MDP Flashcards

Question 1

Q

What’s the formal definition of a Markov Decision Process

Answer

A

A tuple of:

S, State space
A, Action space
P^1_ss’, transition probability matrix, collected at the transition from s to s’
gamma, the discount factor
R^a_ss’, the immediate reward for leaving state s.
pi(a|s) probability for a given s, can also be deterministic.

Question 2

Q

How is the value function for an MDP defined?

Answer

A

V^{pi}(s) = E[R_t | S_t=s]

Question 3

Q

Why is the first term in the MRP value function Rs while the first term of the MDP value function is E[r_t+1 | S_t = s] (expected value)?

Answer

A

The reward function of an MDP depends on the state (s), action (a) and next state(s’).
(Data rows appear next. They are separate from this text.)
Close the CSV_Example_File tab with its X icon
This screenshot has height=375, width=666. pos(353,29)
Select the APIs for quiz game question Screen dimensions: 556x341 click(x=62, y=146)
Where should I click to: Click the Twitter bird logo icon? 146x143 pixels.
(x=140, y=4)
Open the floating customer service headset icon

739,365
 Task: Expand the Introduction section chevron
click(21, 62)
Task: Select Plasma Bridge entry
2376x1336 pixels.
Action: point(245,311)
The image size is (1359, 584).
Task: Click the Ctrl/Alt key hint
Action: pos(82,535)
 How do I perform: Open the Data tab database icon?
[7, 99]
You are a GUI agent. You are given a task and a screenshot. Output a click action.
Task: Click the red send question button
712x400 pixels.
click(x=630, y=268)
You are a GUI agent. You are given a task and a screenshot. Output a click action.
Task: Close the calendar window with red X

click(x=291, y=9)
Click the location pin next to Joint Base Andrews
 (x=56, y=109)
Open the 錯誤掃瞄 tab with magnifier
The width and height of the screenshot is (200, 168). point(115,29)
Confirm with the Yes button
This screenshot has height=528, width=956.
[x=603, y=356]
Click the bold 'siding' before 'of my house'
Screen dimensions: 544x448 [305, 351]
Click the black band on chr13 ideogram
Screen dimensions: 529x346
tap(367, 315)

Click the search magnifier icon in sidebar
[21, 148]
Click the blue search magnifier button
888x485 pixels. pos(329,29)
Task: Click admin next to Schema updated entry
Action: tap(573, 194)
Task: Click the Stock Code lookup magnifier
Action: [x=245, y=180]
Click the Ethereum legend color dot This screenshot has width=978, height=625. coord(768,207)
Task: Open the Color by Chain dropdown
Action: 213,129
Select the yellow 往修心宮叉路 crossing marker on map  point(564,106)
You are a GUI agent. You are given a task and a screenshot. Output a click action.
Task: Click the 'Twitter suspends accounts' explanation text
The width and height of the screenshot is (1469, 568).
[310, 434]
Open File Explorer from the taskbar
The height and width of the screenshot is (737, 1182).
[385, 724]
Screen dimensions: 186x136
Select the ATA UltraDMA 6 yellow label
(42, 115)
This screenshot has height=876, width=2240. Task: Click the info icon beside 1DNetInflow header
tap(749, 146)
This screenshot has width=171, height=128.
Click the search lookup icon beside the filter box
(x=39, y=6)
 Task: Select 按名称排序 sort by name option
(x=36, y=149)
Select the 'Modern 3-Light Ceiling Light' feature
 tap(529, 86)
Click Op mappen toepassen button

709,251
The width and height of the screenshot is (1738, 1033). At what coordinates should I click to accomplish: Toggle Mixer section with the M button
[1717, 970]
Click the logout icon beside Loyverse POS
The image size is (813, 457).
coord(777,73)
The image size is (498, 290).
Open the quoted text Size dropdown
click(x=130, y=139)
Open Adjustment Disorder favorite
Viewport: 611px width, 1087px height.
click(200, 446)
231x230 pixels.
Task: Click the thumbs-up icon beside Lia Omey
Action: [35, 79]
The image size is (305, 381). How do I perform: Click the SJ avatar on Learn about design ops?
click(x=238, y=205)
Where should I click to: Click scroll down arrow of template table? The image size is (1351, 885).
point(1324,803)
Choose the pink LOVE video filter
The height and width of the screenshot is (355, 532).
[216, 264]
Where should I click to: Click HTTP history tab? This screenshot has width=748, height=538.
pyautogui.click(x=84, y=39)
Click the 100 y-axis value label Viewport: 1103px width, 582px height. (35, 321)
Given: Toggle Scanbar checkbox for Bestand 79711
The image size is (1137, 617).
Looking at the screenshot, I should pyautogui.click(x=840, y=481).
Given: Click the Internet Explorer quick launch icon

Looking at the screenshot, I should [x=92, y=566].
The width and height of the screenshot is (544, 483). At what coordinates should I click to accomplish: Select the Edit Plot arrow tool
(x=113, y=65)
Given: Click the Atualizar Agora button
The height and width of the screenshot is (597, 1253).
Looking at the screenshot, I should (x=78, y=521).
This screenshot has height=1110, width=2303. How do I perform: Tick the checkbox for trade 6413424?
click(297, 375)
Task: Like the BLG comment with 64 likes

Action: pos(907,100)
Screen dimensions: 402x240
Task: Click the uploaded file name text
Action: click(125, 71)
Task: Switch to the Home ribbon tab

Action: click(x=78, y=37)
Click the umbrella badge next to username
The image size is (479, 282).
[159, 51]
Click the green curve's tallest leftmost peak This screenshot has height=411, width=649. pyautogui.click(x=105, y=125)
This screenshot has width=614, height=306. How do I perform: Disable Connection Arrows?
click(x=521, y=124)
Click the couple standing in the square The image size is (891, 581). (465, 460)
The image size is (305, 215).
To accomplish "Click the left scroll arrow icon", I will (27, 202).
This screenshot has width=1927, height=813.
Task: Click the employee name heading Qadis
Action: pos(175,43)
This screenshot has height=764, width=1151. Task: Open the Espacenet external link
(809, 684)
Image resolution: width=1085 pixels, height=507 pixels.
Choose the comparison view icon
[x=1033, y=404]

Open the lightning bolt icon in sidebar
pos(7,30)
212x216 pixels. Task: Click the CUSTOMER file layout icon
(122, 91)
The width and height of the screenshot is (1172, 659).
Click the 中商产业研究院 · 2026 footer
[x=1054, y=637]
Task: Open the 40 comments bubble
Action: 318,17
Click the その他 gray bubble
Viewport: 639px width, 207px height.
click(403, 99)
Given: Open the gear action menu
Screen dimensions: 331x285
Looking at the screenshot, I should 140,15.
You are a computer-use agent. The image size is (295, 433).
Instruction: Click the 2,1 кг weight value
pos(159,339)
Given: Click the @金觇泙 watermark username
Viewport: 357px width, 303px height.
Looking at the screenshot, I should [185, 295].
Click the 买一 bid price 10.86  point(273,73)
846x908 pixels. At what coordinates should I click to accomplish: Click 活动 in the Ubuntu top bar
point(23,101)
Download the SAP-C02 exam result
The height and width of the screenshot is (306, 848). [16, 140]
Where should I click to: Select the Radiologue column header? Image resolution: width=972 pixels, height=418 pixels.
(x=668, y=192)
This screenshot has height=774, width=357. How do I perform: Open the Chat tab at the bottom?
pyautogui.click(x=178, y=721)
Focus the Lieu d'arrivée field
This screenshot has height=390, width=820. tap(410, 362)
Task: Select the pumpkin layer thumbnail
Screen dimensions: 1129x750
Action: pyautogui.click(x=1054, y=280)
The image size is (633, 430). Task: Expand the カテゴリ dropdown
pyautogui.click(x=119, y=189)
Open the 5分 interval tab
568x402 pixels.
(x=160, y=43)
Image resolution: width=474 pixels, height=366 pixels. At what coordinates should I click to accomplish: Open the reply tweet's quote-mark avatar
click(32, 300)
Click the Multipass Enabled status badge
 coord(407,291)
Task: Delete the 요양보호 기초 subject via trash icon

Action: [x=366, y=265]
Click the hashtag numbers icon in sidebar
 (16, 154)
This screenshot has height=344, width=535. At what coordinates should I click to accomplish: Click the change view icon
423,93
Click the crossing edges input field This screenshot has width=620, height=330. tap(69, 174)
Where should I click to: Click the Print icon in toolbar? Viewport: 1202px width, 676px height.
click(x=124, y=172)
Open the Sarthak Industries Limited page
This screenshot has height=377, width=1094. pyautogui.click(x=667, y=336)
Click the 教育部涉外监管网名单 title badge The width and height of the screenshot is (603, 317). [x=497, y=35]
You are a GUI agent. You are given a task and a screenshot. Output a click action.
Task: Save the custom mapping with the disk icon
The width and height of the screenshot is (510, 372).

These can be probabilistic, so we have to use the expected value.

Question 4

Q

What’s the unpacked form of V^{pi}(s)

Answer

A

V^{pi}(s) = sum policy(a |s) sum P^a_ss’(R^{a}_ss’ + gamma V^{pi}(s’))

Question 5

Q

Describe the iterative policy evaluation algorithm

Answer

A

initalize V(s) to 0 for all s

repeat:
for each s in S:
V(s) = sum policy(a |s) sum P^a_ss’(R^{a}_ss’ + gamma V^ V^{pi}(s’))
until termination criterion is reached.

Question 6

Q

Describe the difference between synchronous and asynchronous updates in the iterative algorithm

Answer

A

Async updates update the value function for each state continuously, while sync. update calculates all new values before updating the value function.

Question 7

Q

what is the state-action value function, Q^pi(s,a)?

Answer

A

It describes how good it is to take action a in state s given policy pi. It i connected to the (state) value function by:

V(s) = sum pi(s, a) * sum Q^pi(s,a)

Question 8

Q

Does there always exist an optimal policy in MDPS?

Answer

A

Yes, at least one, but there might be more

Question 9

Q

How is an optimal policy defined?

Answer

A

A policy, pi, is optimal if V_pi(s) >= V_pi(s) for all other pi and all states s.

Question 10

Q

What does the belman optimality equation for V state for MDP?

Answer

A

The value of a state under an optimal policy, must be equal to the expected return for the best action in that state.